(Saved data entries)
-- Opening Marker --
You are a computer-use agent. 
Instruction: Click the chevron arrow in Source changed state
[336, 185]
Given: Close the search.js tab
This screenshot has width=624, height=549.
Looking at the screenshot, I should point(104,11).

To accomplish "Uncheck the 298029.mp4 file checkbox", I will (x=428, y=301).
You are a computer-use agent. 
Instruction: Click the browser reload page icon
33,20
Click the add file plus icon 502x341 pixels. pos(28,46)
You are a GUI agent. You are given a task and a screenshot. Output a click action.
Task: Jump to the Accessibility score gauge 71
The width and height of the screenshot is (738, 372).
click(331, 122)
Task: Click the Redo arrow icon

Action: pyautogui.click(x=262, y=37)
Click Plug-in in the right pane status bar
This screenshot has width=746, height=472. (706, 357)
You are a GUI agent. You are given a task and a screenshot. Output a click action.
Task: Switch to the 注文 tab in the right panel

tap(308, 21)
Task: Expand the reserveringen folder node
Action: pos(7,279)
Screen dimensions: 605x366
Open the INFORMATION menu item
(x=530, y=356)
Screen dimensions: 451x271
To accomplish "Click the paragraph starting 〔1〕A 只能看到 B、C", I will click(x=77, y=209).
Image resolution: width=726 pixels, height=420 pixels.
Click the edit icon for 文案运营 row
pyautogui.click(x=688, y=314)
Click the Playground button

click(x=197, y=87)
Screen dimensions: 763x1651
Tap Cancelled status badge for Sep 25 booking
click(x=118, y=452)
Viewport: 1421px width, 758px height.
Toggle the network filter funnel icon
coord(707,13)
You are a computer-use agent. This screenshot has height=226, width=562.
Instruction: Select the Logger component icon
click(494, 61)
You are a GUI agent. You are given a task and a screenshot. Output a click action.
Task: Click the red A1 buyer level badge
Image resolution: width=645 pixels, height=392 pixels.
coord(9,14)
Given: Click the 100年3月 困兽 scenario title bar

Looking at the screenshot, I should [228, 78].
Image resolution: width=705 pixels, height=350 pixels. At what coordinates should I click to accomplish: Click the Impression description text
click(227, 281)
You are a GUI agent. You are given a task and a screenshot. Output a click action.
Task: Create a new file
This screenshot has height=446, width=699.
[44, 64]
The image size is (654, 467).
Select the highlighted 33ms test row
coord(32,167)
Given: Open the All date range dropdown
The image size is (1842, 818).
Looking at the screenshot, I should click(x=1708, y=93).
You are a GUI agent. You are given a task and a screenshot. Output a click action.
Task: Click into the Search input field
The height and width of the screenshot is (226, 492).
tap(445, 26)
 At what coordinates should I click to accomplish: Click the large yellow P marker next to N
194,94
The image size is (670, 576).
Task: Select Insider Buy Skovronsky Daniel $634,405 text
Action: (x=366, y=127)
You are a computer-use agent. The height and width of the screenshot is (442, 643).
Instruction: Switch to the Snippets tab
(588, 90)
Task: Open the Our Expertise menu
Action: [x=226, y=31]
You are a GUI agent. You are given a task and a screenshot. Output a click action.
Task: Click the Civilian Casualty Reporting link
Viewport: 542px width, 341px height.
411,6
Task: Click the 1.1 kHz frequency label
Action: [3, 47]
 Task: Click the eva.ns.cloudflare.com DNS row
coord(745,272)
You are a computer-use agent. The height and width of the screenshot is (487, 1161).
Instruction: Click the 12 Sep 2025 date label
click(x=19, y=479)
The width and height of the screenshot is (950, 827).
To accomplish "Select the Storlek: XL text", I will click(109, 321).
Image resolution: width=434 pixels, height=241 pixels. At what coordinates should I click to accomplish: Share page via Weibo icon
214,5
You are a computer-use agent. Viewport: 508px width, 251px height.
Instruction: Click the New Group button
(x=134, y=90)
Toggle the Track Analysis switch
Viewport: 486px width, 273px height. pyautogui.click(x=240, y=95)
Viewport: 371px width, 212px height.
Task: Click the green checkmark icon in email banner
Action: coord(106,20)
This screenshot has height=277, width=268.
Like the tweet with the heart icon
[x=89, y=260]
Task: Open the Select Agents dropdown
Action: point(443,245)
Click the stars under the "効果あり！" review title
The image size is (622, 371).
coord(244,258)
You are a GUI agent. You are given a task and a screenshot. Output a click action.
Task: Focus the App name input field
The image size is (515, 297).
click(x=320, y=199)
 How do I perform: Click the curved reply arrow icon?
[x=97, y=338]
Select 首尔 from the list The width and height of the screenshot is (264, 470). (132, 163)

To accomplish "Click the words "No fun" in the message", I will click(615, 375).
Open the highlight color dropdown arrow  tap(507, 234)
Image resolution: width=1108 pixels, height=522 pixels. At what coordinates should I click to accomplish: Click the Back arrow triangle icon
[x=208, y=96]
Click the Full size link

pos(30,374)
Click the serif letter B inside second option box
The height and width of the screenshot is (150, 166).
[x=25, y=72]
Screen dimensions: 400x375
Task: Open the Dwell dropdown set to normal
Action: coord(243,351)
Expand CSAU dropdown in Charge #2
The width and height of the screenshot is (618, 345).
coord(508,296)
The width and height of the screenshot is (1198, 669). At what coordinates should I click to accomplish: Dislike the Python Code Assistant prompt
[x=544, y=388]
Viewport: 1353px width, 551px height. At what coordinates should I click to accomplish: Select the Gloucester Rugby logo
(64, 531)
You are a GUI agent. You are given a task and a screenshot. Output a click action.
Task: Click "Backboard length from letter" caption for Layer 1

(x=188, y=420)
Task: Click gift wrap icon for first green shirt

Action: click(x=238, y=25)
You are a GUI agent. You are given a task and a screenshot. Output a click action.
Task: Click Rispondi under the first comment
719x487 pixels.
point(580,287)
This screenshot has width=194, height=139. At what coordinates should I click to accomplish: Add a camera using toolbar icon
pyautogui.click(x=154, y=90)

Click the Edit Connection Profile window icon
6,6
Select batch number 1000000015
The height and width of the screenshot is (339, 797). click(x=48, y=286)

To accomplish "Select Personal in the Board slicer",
-- Closing Marker --
Task to complete
In the records above, find each line that mentions the word "will", and copy it.

Written answer
To accomplish "Uncheck the 298029.mp4 file checkbox", I will (x=428, y=301).
To accomplish "Click the paragraph starting 〔1〕A 只能看到 B、C", I will click(x=77, y=209).
To accomplish "Select the Storlek: XL text", I will click(109, 321).
To accomplish "Click the words "No fun" in the message", I will click(615, 375).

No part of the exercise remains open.